Thus far, only ten EAOs have signed the NCA: the All Burma Students’ Democratic Front, Arakan Liberation Party, Democratic Karen Buddhist Army, Chin National Front, Karen National Union (KNU), Karen National Union/Karen National Liberation Army Peace Council, Pa-o National Liberation Organization, New Mon State Party, and Lahu Democratic Union.
This has left some of the most powerful and well-armed EAOs outside the NCA process. These comprise the seven groups that make up the Federal Political Negotiation Consultative Committee, namely, the United Wa State Army, Kachin Independence Organization (KIO), National Democratic Alliance Army, Shan State Progress Party, Ta’ang National Liberation Army, the Arakan Army, and Myanmar National Democratic Alliance Army. Three additional groups are also yet to sign the agreement.
Achieving a peaceful resolution to the conflicts that have raged on and off along Myanmar’s periphery since independence in 1948 has always been elusive, and is all the more so in the midst of the security forces’ continuing brutal crackdown on peaceful demonstrators across the country and a steadily worsening economic outlook.
Sure enough, on February 20, the 10 NCA signatories released a statement clarifying that they were suspending all political negotiations with the coup regime. Moreover, the fighting between the Tatmadaw and the KNU continues in Kayin State, as clashes between the Tatmadaw and the Kachin Independence Army, the KIO’s armed wing, continue to escalate in northern Shan State, due to the continuous incursions of Tatmadaw Light Infantry Divisions 88 and 99 into regions occupied by the KIO/KIA. The region saw around 20 skirmishes in February alone.
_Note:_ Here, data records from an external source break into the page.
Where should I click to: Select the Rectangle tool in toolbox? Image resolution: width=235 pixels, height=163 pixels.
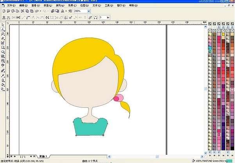pyautogui.click(x=3, y=47)
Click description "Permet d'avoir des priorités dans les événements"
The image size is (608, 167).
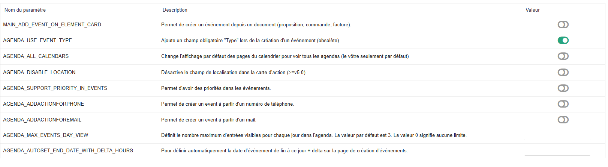[x=216, y=88]
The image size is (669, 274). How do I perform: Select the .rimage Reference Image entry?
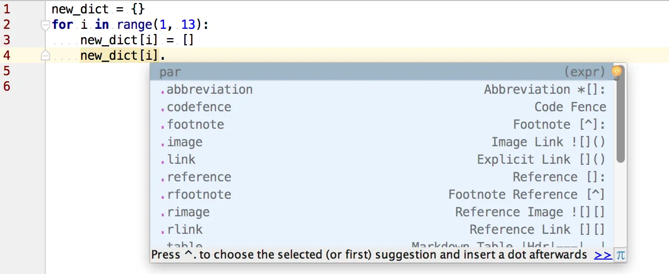pos(188,212)
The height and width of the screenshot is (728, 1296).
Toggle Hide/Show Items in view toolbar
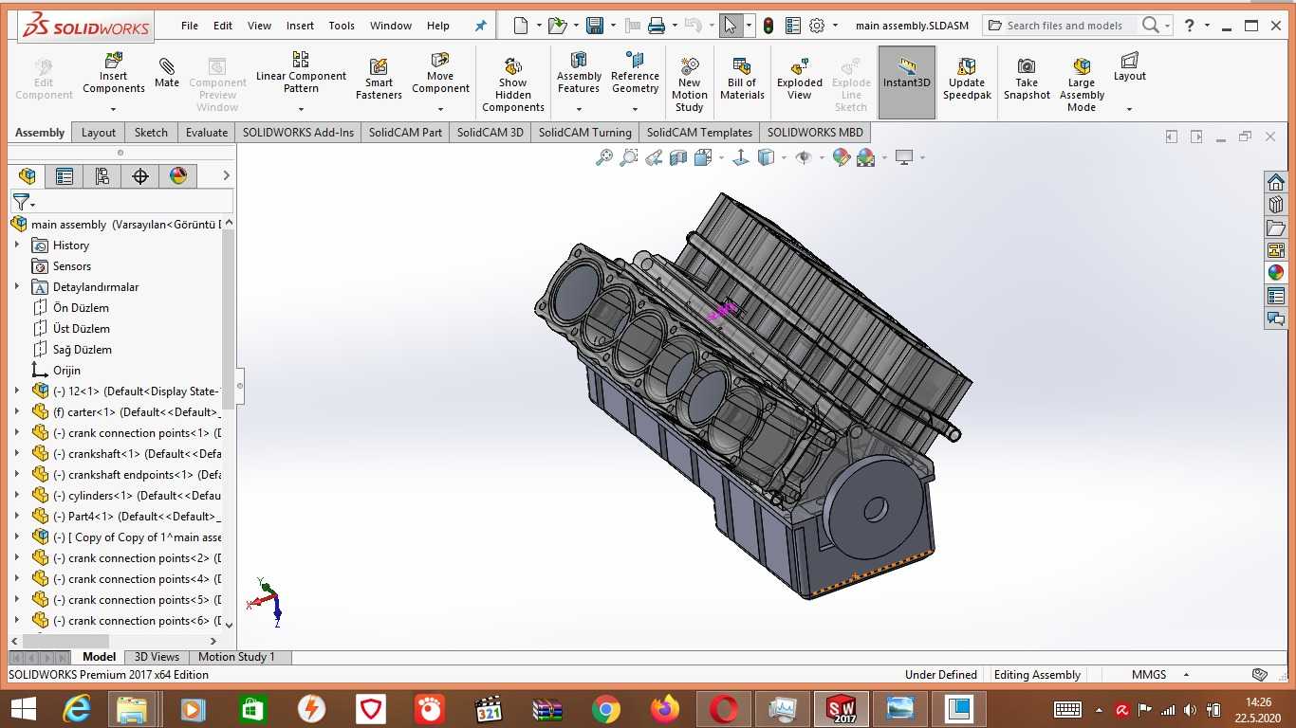[804, 157]
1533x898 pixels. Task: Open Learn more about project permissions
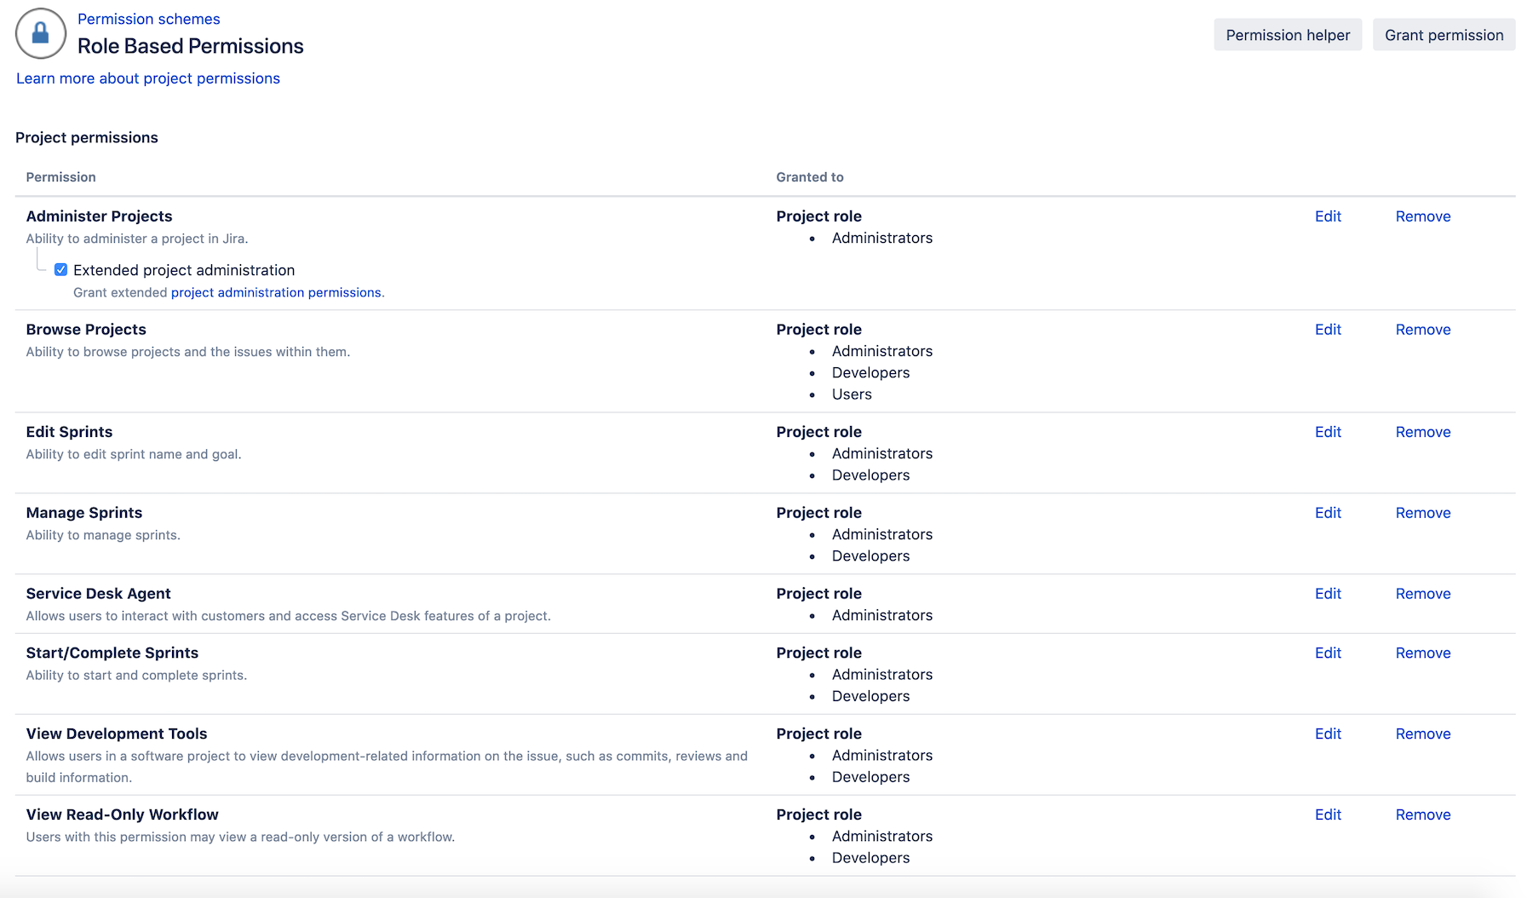click(x=147, y=78)
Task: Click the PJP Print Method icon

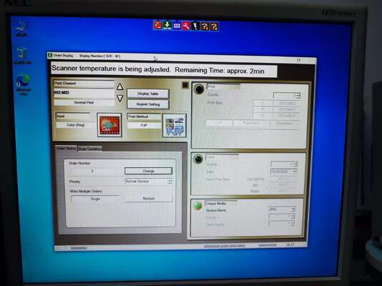Action: [x=175, y=126]
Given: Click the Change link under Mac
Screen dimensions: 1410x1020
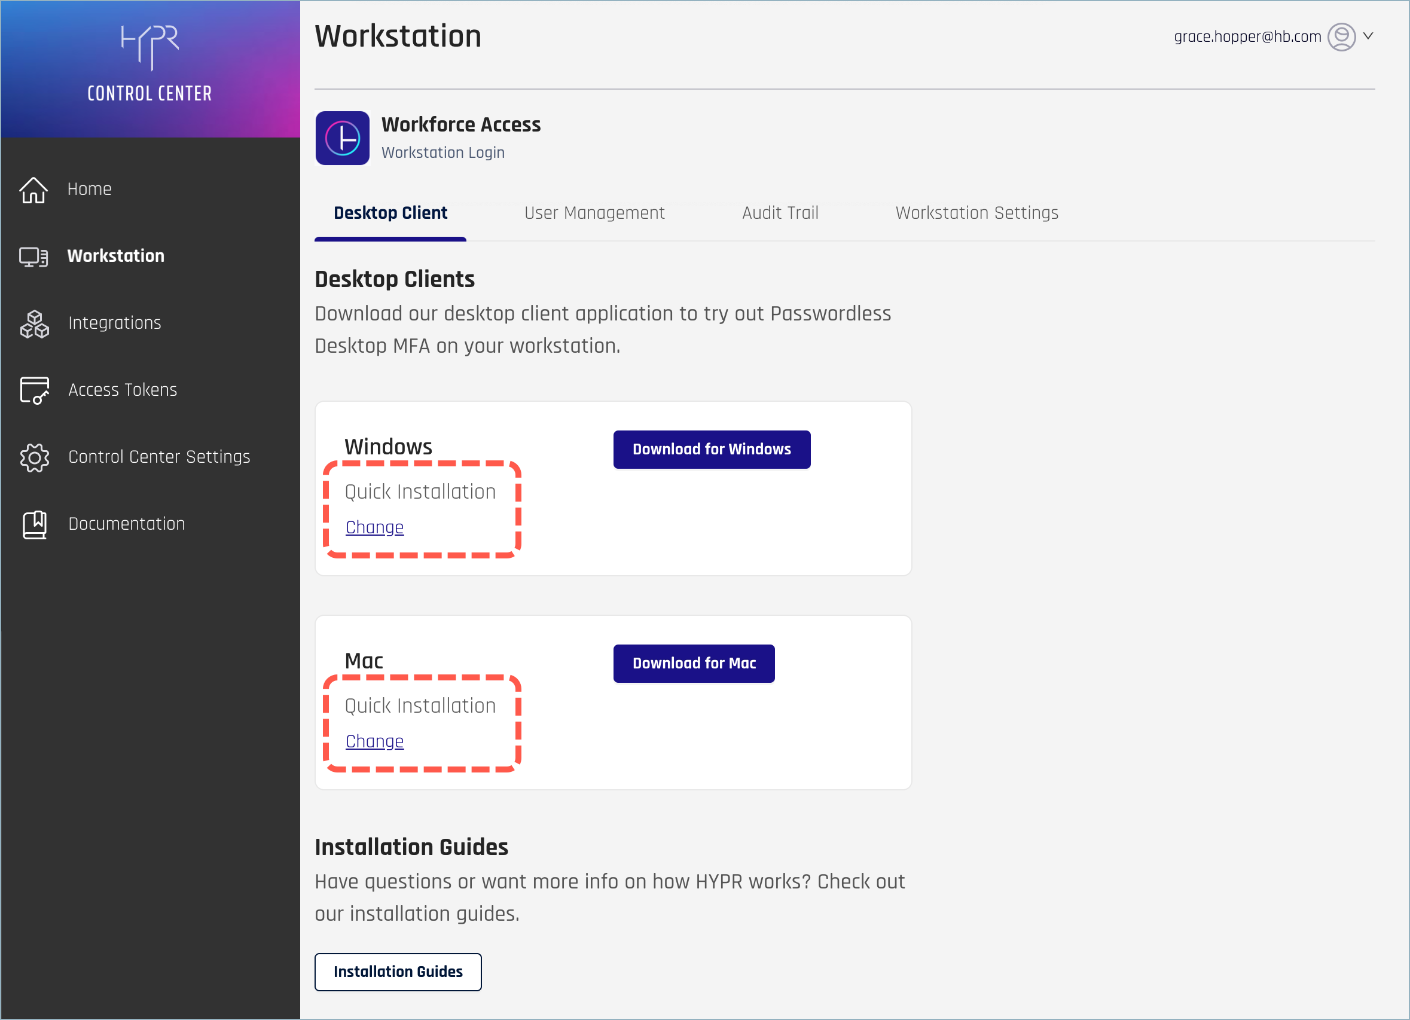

Although the Tatmadaw and the so-called Three Brotherhood Alliance – the AA, TNLA, and MNDAA – have extended their respective unilateral ceasefires until the end of March, peace talks between the Tatmadaw and the Alliance and KIO seem unlikely to happen anytime soon.
Amid these circumstances, hope for peace in Myanmar has gradually faded since the coup regime installed itself in power. As long as the Tatmadaw continues to conduct its offensive operations against EAOs, the junta’s promise to use its new peace-making committees to push forward the nationwide peace process will ring hollow. Beyond that, only time will tell how the deeply unpopular coup regime, if it survives, can possibly manage to push Myanmar towards a long-awaited but elusive peace.
Joe Kumbun is an independent political analyst from Myanmar.